====== DATA SECTION

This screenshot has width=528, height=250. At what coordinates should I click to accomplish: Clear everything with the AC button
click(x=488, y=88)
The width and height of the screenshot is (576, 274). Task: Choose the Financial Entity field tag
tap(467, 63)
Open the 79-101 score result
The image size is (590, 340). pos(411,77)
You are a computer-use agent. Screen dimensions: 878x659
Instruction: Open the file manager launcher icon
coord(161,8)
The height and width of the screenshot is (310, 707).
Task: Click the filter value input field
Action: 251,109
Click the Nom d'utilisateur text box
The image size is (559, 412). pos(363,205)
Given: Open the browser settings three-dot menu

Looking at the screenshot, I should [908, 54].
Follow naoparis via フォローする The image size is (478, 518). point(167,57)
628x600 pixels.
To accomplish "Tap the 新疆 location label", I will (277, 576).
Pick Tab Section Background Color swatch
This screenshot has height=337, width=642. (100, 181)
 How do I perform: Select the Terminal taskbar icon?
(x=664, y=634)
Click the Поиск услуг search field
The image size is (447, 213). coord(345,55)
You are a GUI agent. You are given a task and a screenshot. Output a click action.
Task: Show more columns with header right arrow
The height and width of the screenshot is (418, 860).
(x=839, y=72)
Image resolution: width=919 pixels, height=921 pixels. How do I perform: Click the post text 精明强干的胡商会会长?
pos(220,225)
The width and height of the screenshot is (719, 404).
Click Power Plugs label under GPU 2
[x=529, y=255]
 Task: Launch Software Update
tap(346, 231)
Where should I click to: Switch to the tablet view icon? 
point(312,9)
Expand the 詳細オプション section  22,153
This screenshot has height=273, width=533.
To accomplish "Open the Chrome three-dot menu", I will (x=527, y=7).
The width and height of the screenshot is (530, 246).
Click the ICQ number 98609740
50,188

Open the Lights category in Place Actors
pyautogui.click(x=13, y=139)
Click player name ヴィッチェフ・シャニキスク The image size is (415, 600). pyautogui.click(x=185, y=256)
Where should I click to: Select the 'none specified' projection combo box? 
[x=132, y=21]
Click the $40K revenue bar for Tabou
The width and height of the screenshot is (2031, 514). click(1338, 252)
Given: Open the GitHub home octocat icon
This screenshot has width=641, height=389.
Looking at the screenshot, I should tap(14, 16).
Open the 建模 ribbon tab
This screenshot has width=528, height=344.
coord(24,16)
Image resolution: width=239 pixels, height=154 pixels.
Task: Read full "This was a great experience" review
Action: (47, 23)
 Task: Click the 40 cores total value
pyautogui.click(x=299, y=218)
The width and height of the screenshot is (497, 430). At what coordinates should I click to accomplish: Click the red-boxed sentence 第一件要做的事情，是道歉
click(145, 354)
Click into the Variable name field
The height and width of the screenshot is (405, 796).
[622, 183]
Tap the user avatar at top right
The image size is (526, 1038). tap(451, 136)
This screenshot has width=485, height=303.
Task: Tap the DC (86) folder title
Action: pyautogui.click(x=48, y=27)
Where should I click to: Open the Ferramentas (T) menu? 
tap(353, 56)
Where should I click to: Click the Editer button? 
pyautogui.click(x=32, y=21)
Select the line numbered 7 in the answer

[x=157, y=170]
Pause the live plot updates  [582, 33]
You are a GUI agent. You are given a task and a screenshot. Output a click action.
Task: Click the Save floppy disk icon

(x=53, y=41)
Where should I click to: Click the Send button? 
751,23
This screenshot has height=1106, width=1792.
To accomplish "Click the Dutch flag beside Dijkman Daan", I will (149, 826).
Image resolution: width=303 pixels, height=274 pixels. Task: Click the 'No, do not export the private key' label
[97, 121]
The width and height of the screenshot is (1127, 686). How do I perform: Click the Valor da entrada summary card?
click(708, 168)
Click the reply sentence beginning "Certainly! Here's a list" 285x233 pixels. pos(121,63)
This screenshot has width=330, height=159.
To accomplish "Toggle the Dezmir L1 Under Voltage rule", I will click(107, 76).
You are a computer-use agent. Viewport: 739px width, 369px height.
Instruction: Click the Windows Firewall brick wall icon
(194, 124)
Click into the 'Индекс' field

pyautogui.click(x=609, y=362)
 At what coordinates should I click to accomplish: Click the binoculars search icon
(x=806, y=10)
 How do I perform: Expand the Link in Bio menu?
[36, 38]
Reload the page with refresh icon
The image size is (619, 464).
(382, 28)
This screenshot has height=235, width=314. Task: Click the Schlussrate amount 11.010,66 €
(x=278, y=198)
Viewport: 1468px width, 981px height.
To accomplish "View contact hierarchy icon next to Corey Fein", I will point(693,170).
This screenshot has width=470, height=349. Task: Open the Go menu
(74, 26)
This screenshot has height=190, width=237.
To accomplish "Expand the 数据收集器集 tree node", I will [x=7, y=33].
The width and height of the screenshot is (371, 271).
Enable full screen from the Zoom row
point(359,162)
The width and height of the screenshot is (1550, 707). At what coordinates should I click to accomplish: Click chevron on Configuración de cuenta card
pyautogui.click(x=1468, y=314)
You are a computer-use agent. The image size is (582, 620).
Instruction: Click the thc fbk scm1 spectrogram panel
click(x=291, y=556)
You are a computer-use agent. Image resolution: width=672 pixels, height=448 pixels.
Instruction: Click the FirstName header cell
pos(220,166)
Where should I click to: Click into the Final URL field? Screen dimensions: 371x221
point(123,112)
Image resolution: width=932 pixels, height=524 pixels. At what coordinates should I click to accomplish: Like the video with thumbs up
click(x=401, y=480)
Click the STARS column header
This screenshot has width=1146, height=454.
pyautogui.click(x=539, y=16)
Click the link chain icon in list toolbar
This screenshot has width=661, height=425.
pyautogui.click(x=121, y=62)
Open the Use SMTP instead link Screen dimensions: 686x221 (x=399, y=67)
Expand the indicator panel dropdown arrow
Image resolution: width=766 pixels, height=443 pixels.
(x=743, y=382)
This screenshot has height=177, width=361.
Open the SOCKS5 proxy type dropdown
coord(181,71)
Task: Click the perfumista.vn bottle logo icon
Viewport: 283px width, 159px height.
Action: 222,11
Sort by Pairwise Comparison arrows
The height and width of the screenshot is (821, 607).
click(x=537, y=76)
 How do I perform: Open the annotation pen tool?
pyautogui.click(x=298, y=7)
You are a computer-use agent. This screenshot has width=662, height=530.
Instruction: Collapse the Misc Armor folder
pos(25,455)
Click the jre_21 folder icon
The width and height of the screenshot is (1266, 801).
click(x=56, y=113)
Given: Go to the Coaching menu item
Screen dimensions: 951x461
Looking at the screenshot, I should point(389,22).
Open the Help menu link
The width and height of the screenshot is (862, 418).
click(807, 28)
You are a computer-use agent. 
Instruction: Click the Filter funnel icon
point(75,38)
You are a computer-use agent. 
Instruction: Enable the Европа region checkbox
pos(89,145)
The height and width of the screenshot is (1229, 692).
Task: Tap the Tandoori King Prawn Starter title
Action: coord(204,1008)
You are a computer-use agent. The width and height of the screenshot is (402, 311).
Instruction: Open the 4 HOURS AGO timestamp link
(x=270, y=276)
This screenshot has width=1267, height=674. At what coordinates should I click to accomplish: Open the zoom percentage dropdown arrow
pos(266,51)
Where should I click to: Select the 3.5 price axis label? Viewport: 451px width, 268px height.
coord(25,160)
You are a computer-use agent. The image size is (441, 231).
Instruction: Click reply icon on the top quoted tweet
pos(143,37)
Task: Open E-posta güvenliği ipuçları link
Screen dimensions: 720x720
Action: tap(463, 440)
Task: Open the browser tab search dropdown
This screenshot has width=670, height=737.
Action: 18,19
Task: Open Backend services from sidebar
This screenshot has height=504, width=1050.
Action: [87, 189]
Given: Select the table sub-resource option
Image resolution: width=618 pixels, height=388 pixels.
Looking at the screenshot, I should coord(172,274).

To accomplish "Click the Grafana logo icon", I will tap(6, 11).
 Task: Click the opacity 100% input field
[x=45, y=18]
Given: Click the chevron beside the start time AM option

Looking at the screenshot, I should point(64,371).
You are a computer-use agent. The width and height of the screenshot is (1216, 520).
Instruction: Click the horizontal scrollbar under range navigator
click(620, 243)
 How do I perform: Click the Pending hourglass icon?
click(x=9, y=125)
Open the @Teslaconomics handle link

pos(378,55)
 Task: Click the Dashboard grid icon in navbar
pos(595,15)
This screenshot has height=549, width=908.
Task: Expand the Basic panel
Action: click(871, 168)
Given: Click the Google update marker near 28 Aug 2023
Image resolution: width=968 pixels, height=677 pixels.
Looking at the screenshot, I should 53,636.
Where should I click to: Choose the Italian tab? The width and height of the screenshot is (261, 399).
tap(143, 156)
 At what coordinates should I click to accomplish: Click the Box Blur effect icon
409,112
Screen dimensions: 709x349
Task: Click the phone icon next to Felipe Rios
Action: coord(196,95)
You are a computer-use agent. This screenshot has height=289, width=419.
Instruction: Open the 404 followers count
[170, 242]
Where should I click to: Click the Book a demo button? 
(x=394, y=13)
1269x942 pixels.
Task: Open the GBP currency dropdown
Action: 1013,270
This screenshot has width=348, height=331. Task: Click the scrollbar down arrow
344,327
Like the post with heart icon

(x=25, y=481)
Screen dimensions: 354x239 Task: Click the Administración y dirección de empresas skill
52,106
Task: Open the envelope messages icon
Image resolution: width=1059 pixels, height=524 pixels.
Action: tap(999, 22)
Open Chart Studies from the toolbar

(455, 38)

============

**INSTRUCTIONS FOR THE TASK**
Given the data above, which lines hold the string "logo"? Return them.

**RESPONSE TO THE EXERCISE**
Task: Click the perfumista.vn bottle logo icon
To accomplish "Click the Grafana logo icon", I will tap(6, 11).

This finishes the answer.